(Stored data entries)
---*---

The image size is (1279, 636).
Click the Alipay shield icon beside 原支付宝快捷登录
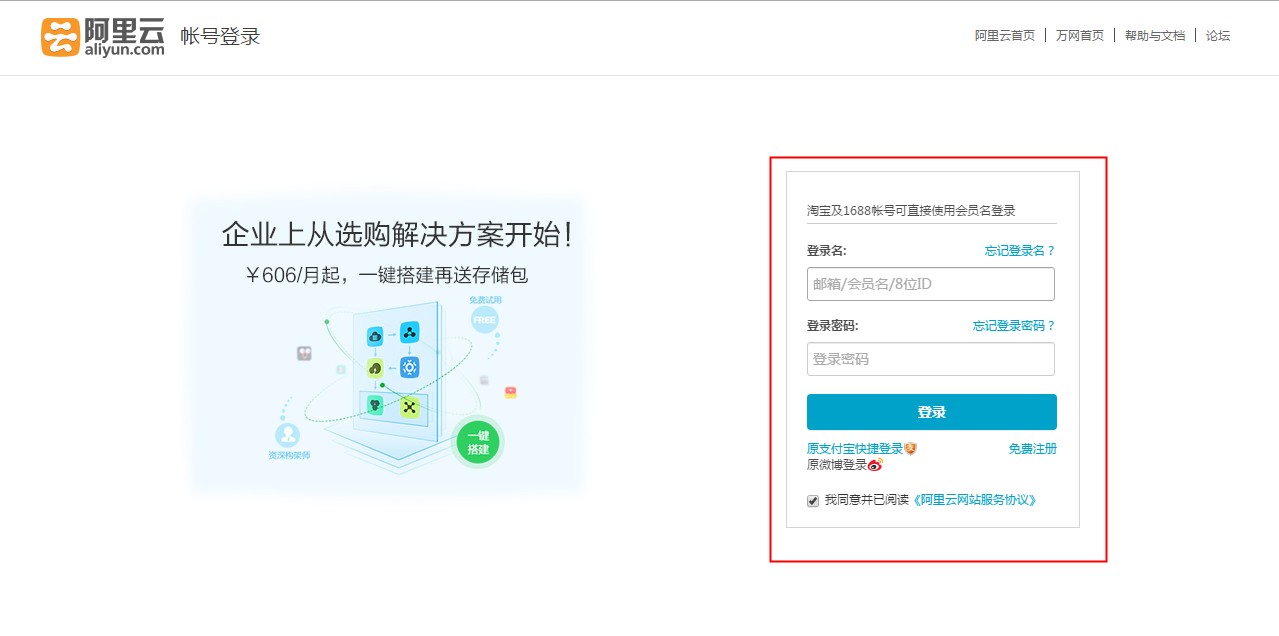tap(911, 449)
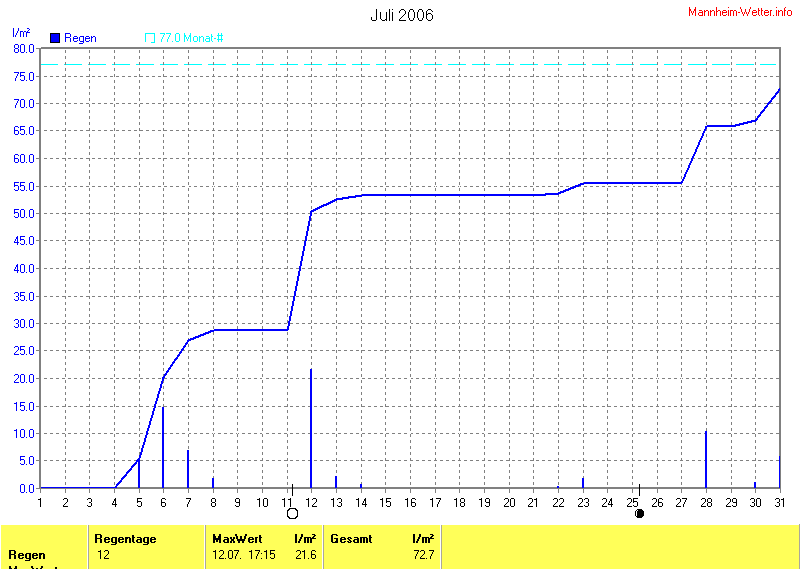Click the Regentage column header
This screenshot has height=569, width=800.
tap(125, 539)
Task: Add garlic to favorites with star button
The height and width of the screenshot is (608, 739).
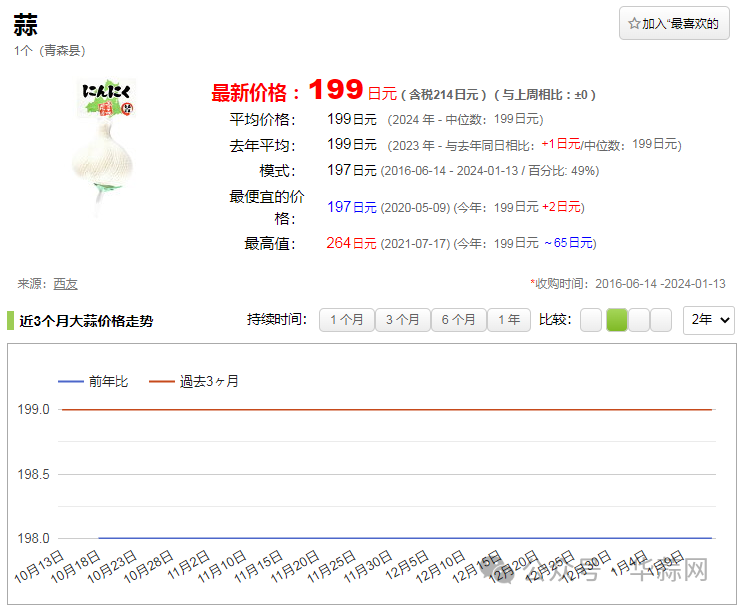Action: click(673, 23)
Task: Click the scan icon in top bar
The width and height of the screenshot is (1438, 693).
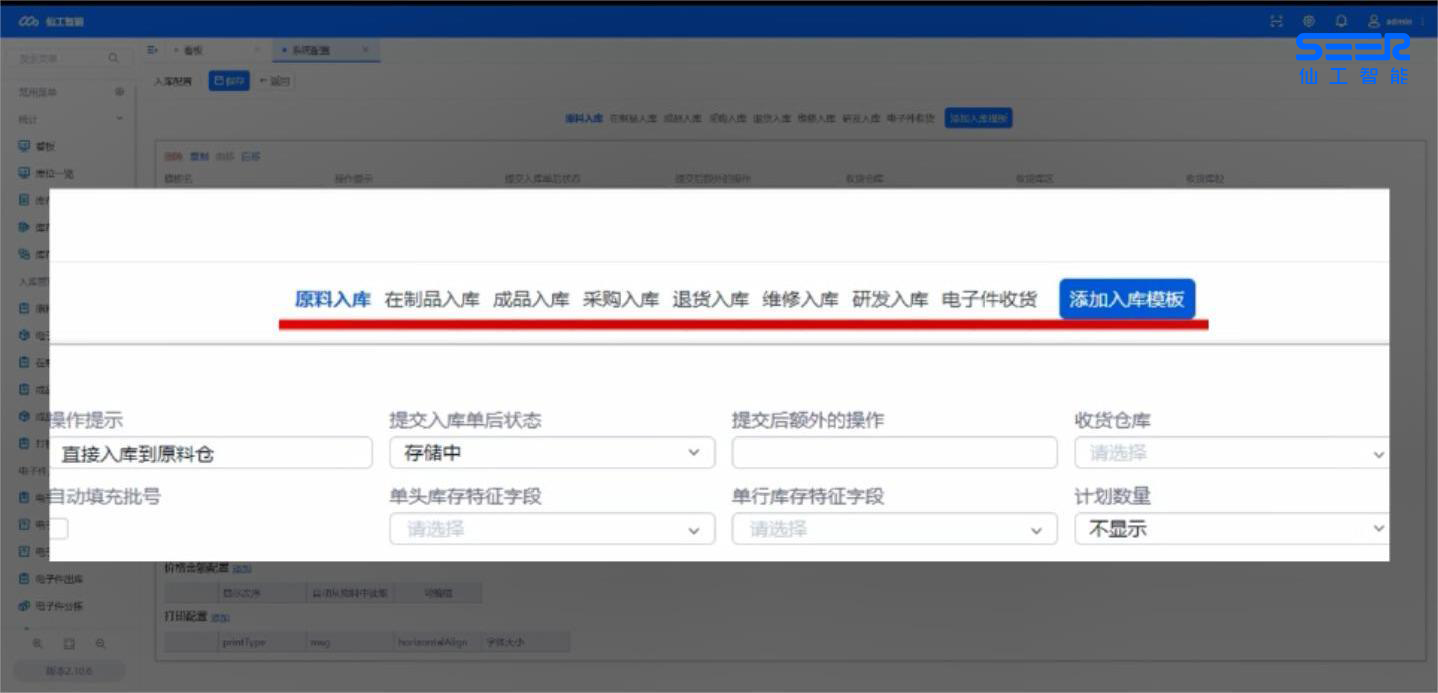Action: pos(1276,21)
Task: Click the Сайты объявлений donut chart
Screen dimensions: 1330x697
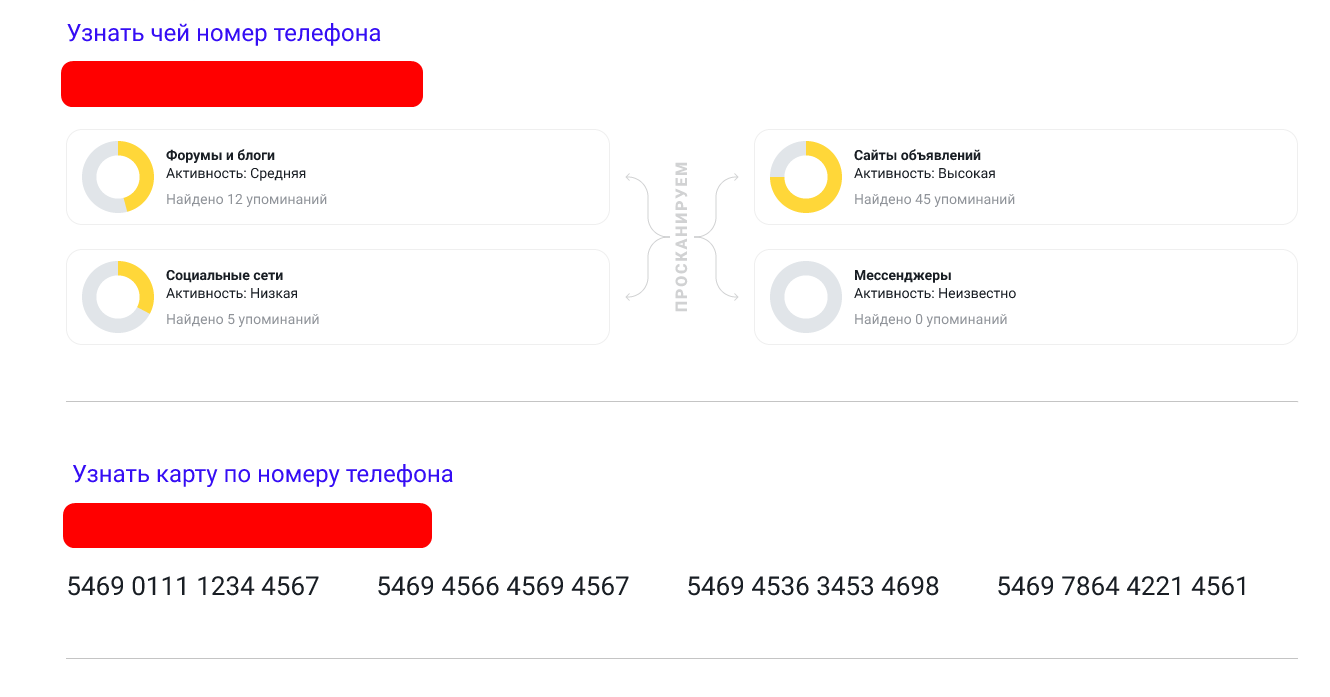Action: click(x=806, y=177)
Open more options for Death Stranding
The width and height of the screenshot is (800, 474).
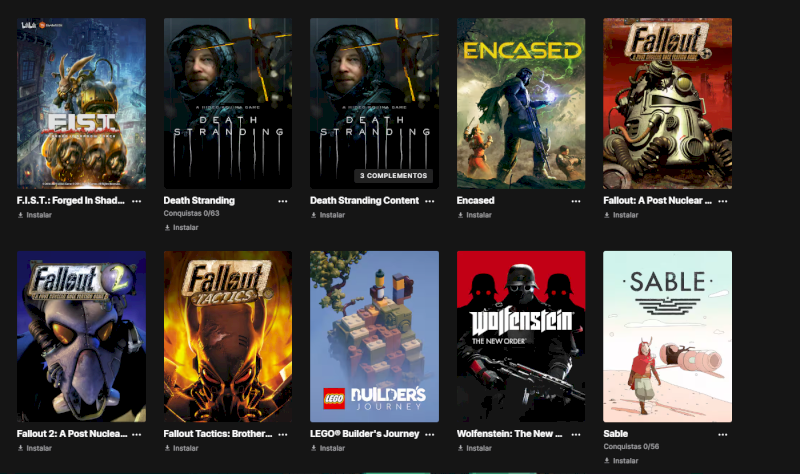(x=283, y=201)
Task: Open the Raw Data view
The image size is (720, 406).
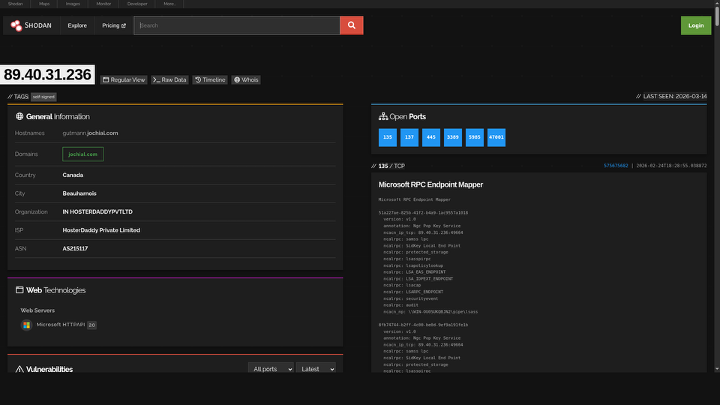Action: click(170, 79)
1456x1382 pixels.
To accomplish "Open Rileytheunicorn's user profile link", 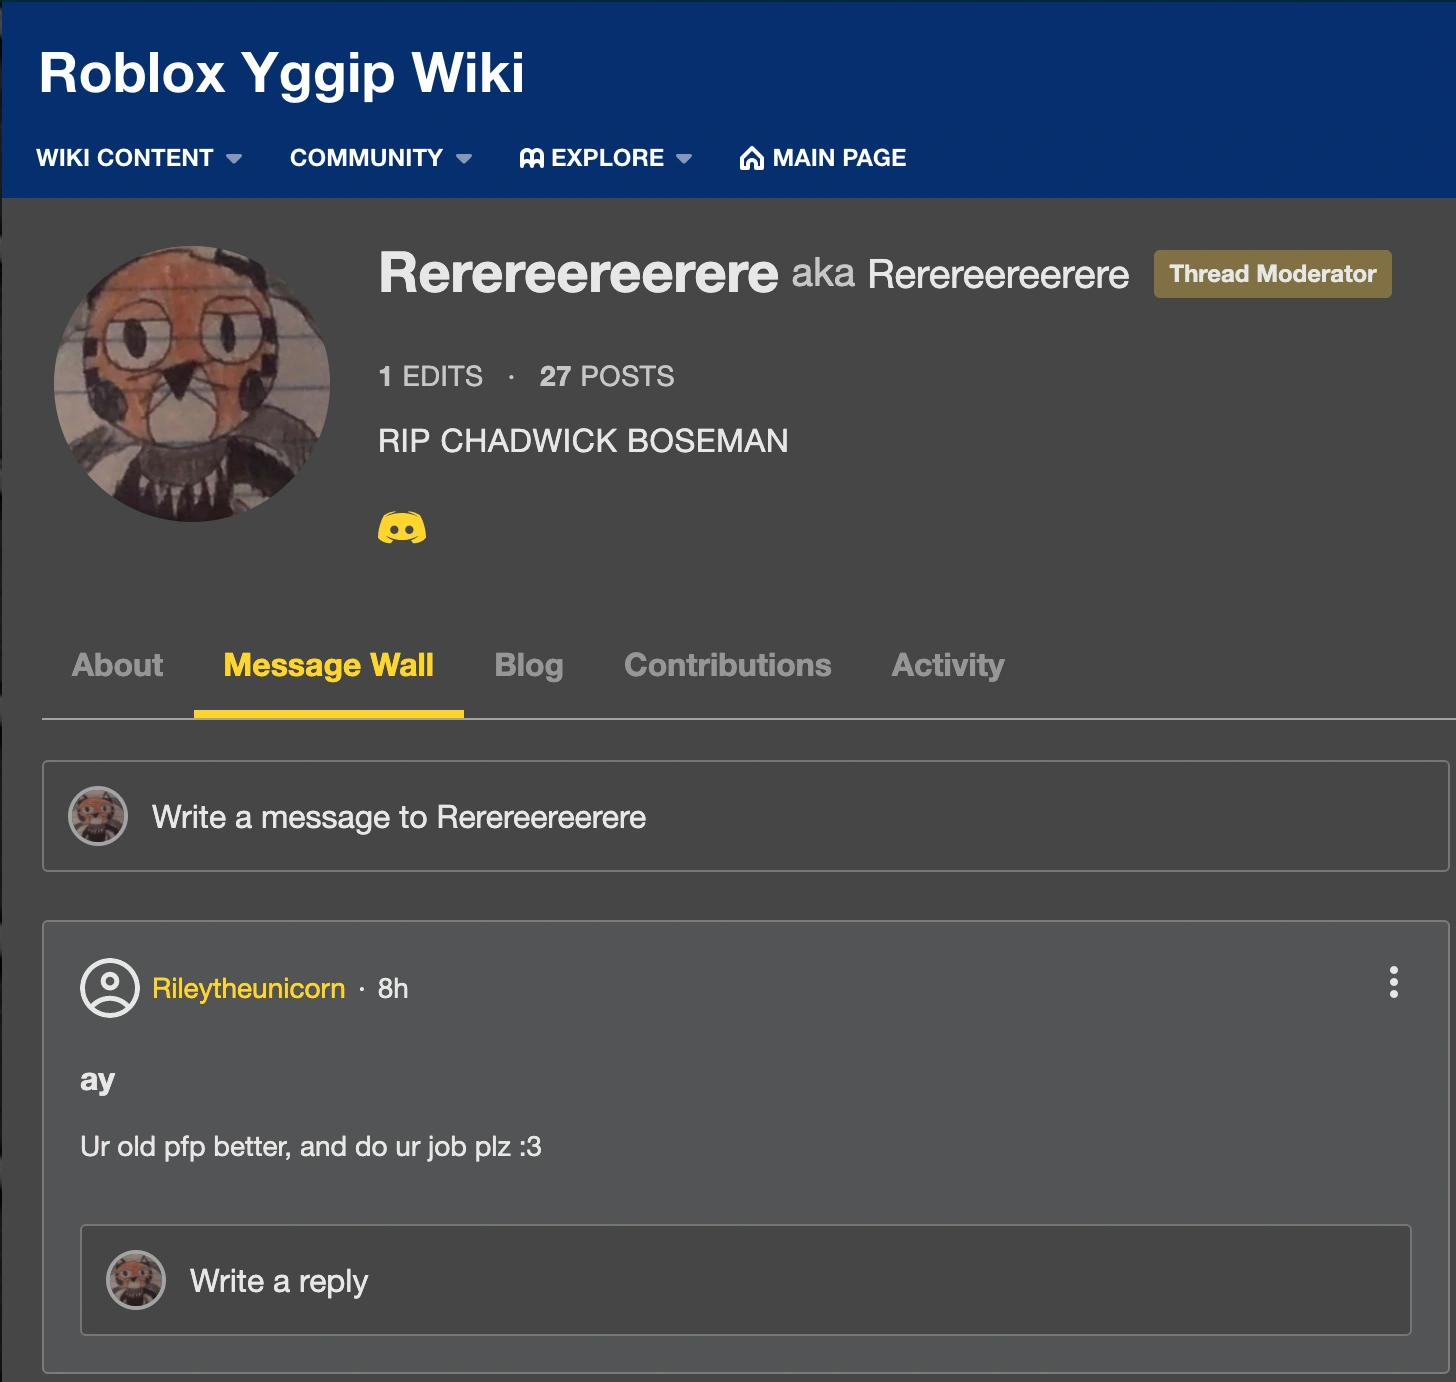I will pyautogui.click(x=248, y=988).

---*---

# TASK GOAL
The answer is the lines above from the one with "Task: Click the scan icon in top bar" to the one with "Task: Open the Raw Data view", set down exactly, with no pictures.

# EXERCISE OUTPUT
Task: Click the scan icon in top bar
The width and height of the screenshot is (1438, 693).
Action: pos(1276,21)
Task: Click the Сайты объявлений donut chart
Screen dimensions: 1330x697
Action: click(x=806, y=177)
Open more options for Death Stranding
The width and height of the screenshot is (800, 474).
(x=283, y=201)
Task: Open the Raw Data view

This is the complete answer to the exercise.